Directions -> Can you rewrite the stretch of records from the line containing "Viewport: 1092px width, 1092px" through the line containing "pyautogui.click(x=126, y=461)", swapping "lock icon" for "padlock icon", changing nothing else, and omitting the pictures?
━━━ Provided data
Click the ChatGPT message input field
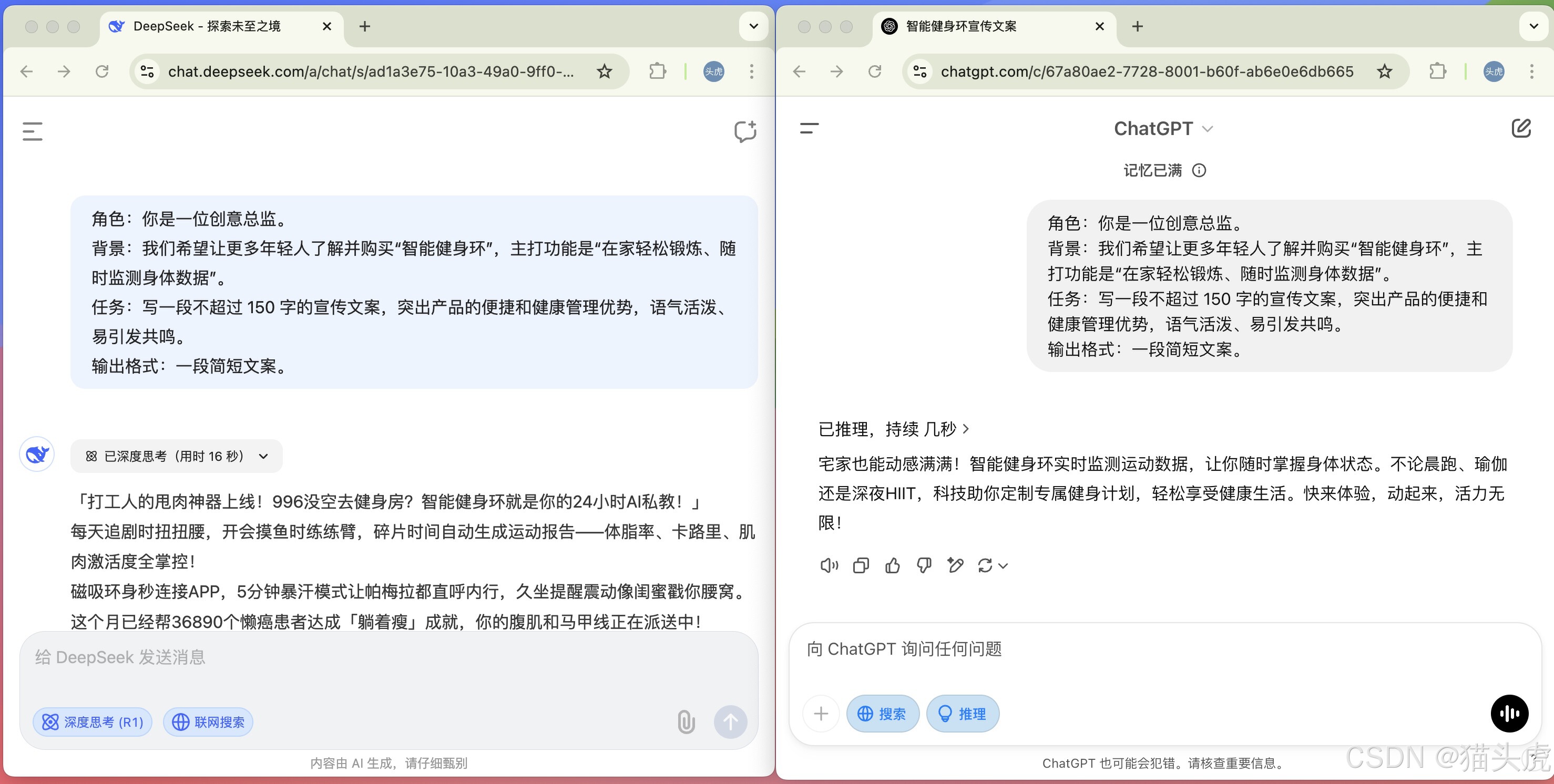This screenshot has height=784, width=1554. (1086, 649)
━━━━━━
━━━ Provided data
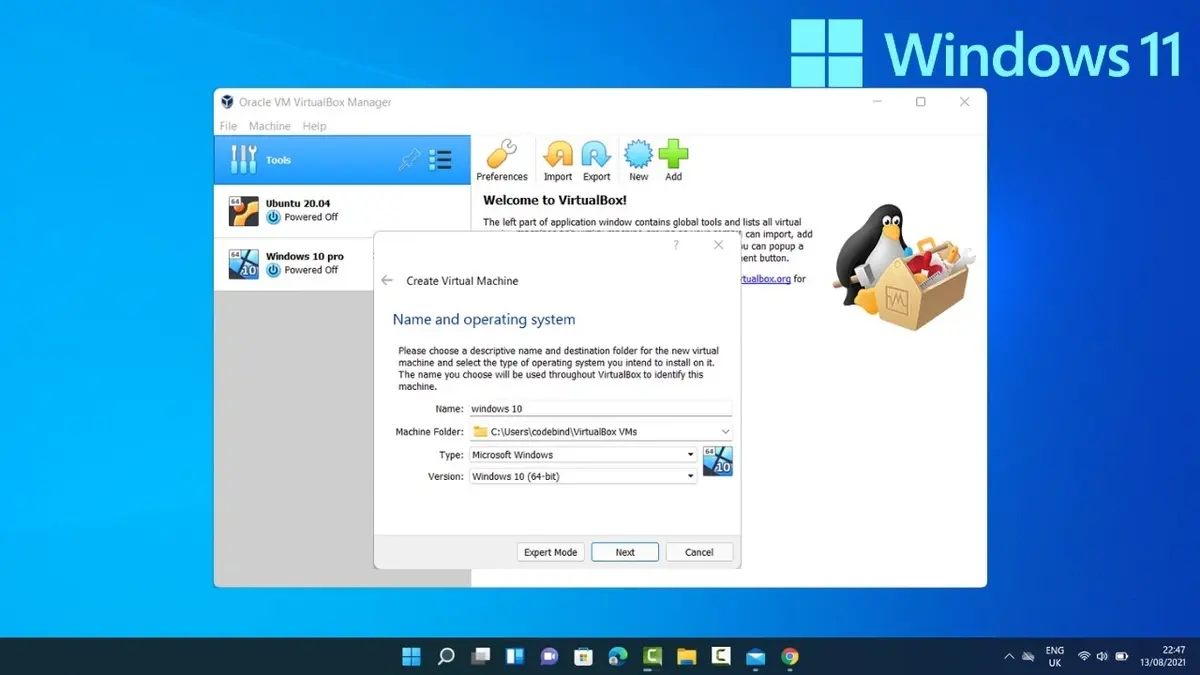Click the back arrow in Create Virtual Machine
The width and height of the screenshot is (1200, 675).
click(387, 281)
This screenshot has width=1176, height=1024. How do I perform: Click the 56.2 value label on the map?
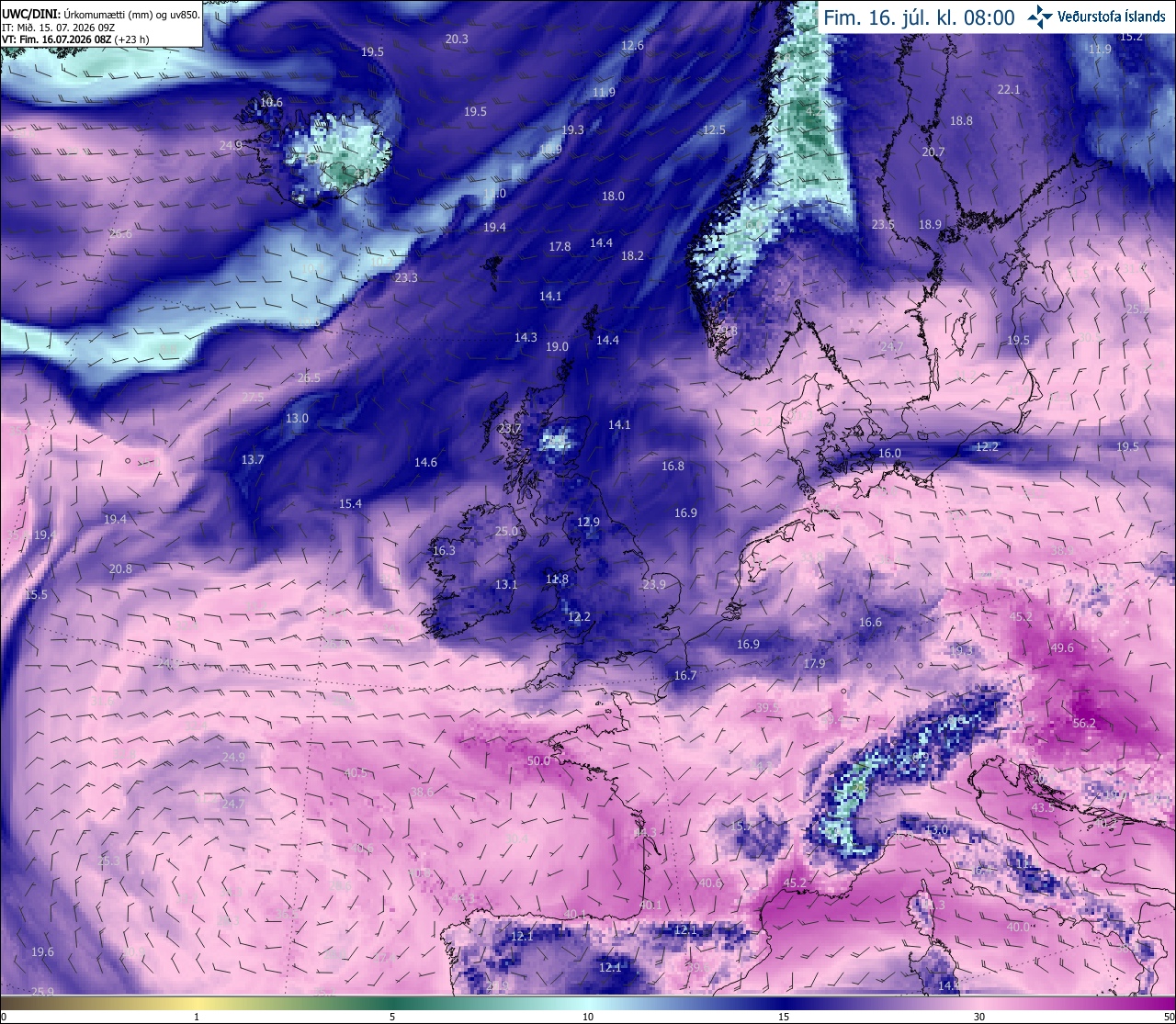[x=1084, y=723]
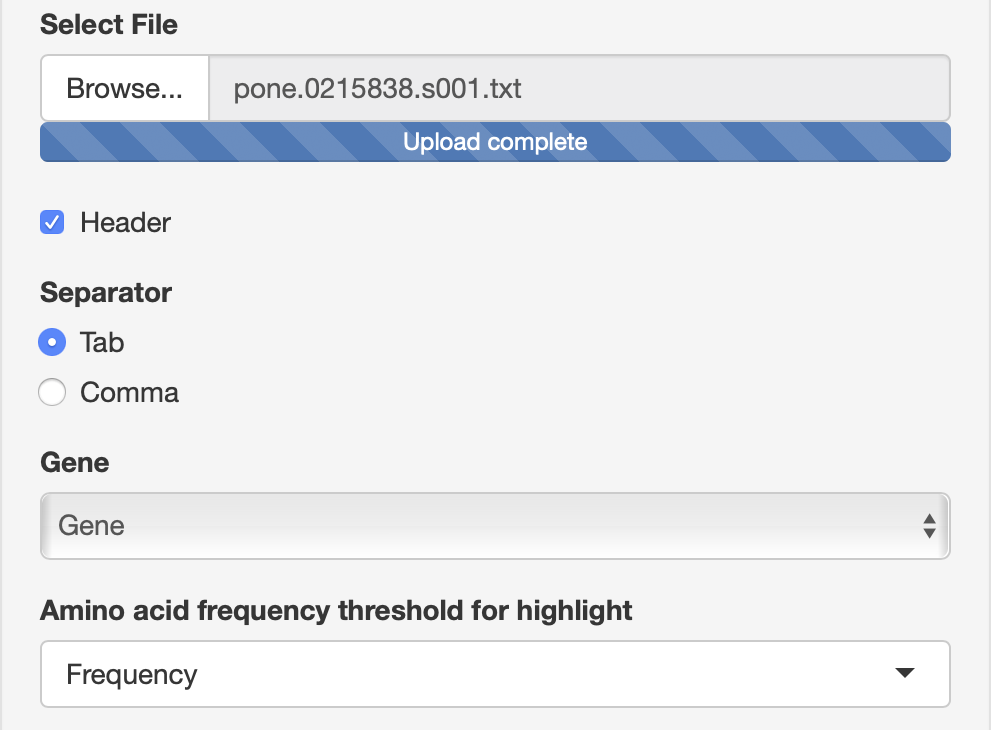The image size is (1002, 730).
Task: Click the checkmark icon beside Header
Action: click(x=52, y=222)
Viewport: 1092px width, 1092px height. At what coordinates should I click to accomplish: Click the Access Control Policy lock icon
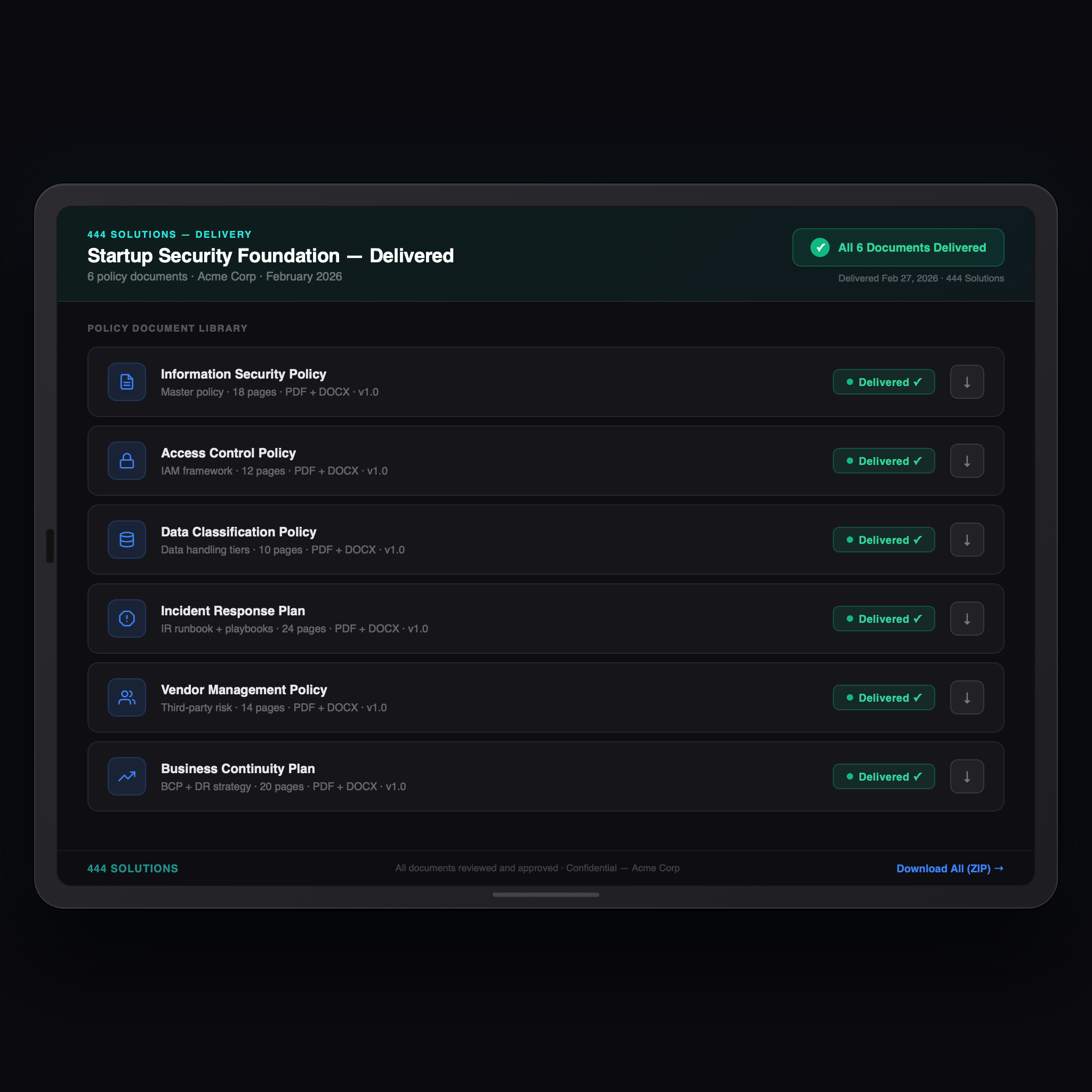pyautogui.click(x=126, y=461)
━━━━━━
━━━ Provided data
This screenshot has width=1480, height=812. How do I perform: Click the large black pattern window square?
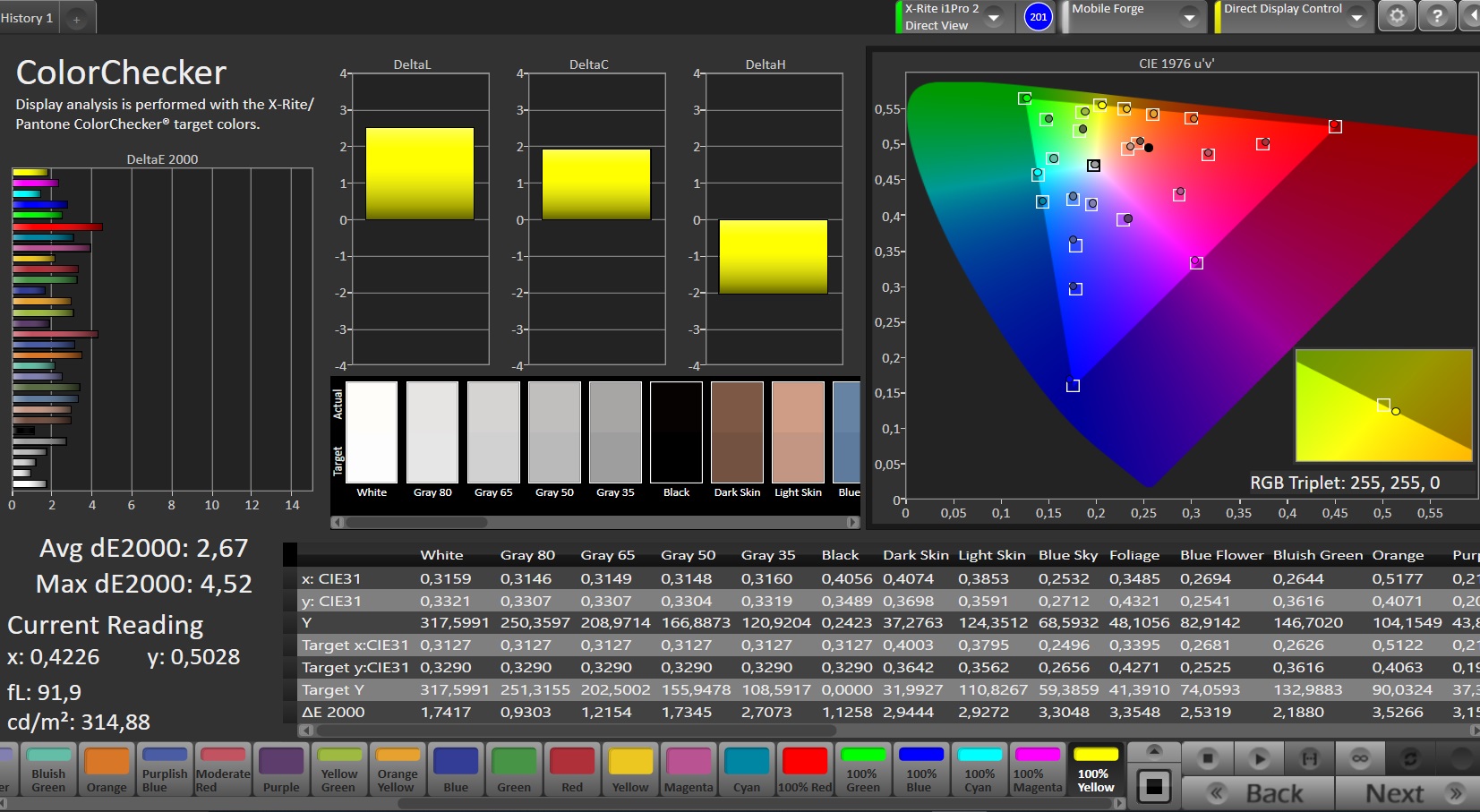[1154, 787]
━━━━━━
Result of this exercise ->
Viewport: 1092px width, 1092px height. At what coordinates should I click to accomplish: Click the Access Control Policy padlock icon
pyautogui.click(x=126, y=461)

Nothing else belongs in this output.